The government of Cameroon has agreed to reopen its border with the Central African Republic for humanitarian reasons.
This measure, facilitated by the International Committee of the Red Cross (ICRC), is to enable the resumption of the exportation of high consumption basic products from Cameroon to the war-torn country.
The decision to stop the exportation of basic products from Cameroon to its neighbours, the Central African Republic and Congo (Brazzaville), was taken by Cameroon’s Minister of Trade, Luc Magloire Mbarga Atanga, because of the Ukrainian war and its consequences on certain products of high consumption in Africa.
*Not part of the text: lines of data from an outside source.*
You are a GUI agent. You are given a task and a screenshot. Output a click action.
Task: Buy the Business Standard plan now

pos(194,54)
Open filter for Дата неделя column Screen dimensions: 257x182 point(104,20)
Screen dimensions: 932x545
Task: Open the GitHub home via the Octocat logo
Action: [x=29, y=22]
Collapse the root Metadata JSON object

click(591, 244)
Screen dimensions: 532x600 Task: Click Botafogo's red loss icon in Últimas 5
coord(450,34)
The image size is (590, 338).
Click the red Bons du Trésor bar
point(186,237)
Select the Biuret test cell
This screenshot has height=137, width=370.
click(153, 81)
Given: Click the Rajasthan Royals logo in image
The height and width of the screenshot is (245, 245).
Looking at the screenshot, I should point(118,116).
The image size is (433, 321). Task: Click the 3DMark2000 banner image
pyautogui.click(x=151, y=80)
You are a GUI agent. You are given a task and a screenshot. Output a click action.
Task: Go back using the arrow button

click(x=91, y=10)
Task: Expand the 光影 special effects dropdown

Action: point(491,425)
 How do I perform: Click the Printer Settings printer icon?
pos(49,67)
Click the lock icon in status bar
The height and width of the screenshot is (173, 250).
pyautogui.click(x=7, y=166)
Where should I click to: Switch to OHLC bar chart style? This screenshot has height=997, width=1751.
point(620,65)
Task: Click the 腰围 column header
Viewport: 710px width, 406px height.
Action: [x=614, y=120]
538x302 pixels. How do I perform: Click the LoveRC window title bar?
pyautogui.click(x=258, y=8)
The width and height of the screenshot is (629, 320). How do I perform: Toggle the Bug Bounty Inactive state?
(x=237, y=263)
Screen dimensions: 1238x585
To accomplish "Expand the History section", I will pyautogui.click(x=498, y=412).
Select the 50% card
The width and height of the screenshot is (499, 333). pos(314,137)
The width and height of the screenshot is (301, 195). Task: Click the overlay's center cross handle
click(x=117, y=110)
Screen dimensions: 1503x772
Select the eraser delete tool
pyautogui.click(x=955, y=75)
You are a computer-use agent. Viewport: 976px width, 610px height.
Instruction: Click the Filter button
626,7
According to Cameroonian authorities, the measures were taken with a view to protecting the Cameroonian people from the consequences of the Ukrainian war which has provoked “enormous inflationist shocks in Africa”.
The Central African Republic, had on its part, attributed the measure to pressure from France and the European Union with a view to asphyxiating the Bangui regime, which is supported by Russian mercenaries.
“Instead of opting for a diplomatic solution to the situation by contacting the Cameroonian authorities for negotiations, the Touadera regime in Bangui resorted to accusations that Cameroon closed its frontier to satisfy European demands,” a political analyst in Bangui who opted for anonymity said.
However, sensing the catastrophic consequences linked to the border closure, the International Committee of the Red Cross (ICRC) resorted to humanitarian diplomacy and took the initiative to contact and discuss with the Cameroonian authorities on the possibility of reopening the border.
Discussions between the two sides led to the current temporary suspension of the decision to close the border between the Central African Republic and Cameroon.